[Stored records]
--
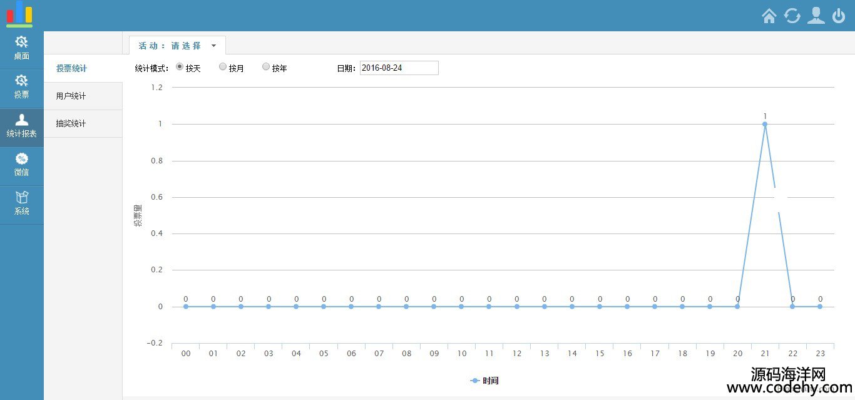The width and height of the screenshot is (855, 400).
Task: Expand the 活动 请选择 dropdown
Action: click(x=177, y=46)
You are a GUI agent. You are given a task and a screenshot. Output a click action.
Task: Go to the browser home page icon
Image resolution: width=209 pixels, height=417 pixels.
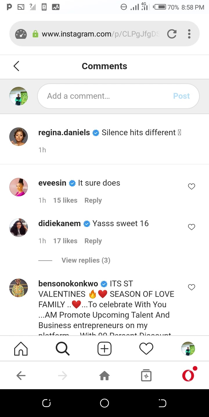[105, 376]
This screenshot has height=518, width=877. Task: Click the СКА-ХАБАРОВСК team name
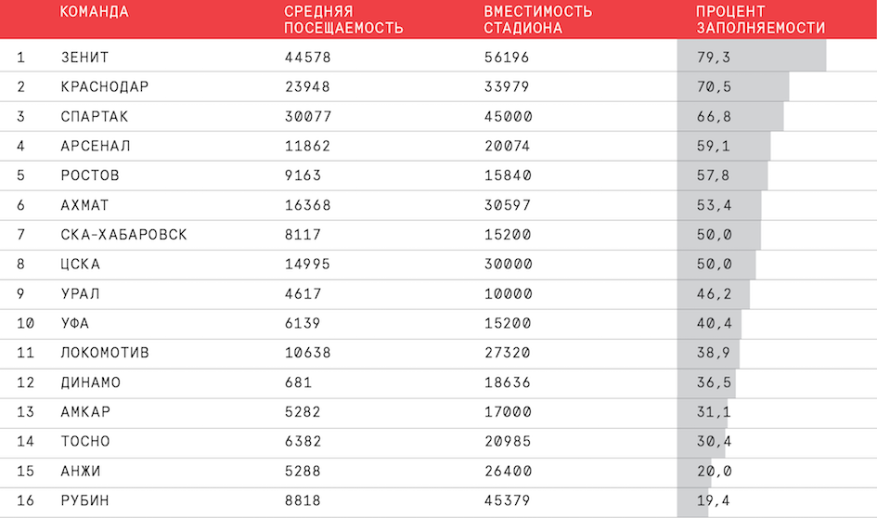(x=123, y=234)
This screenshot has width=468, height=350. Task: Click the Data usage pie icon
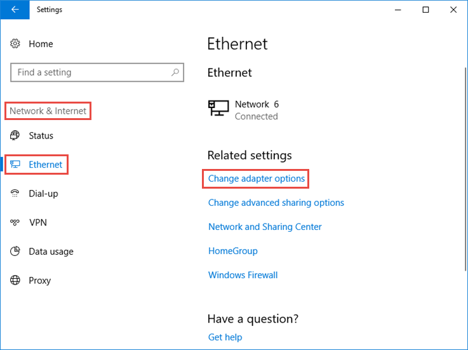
--
# What you should do:
Return each line of the data where the word "icon" appears.

# Response to this exercise:
Task: Go to the browser home page icon
This screenshot has width=468, height=350. Task: Click the Data usage pie icon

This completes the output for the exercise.